## What to produce
Take from the material every line that contains the word "Viewport".

## Records
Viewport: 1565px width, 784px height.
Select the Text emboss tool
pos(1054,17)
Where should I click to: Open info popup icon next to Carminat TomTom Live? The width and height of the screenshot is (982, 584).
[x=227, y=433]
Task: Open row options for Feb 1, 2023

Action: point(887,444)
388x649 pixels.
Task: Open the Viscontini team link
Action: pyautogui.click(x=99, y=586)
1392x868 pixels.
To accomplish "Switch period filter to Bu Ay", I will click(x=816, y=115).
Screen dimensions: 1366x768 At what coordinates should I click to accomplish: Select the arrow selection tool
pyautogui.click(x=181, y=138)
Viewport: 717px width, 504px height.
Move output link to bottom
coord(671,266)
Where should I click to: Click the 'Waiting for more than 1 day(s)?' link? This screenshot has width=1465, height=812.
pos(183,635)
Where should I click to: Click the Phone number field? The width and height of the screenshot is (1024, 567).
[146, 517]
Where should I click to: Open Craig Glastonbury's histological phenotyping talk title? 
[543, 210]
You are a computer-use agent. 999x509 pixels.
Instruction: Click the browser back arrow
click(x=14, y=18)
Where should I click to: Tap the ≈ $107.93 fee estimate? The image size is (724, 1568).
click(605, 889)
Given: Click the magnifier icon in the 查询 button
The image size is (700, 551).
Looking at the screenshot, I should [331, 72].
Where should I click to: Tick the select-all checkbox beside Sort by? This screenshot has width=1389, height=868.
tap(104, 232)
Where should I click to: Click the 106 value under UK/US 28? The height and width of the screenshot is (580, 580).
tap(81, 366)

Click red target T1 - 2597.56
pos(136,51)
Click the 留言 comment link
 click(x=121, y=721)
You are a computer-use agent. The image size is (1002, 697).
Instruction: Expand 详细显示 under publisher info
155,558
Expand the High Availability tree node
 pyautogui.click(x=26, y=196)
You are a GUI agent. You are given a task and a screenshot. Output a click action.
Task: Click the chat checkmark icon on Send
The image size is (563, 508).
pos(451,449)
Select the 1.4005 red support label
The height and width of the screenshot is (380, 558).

## Response for this exercise
Viewport: 1565px width, 784px height.
Viewport: 717px width, 504px height.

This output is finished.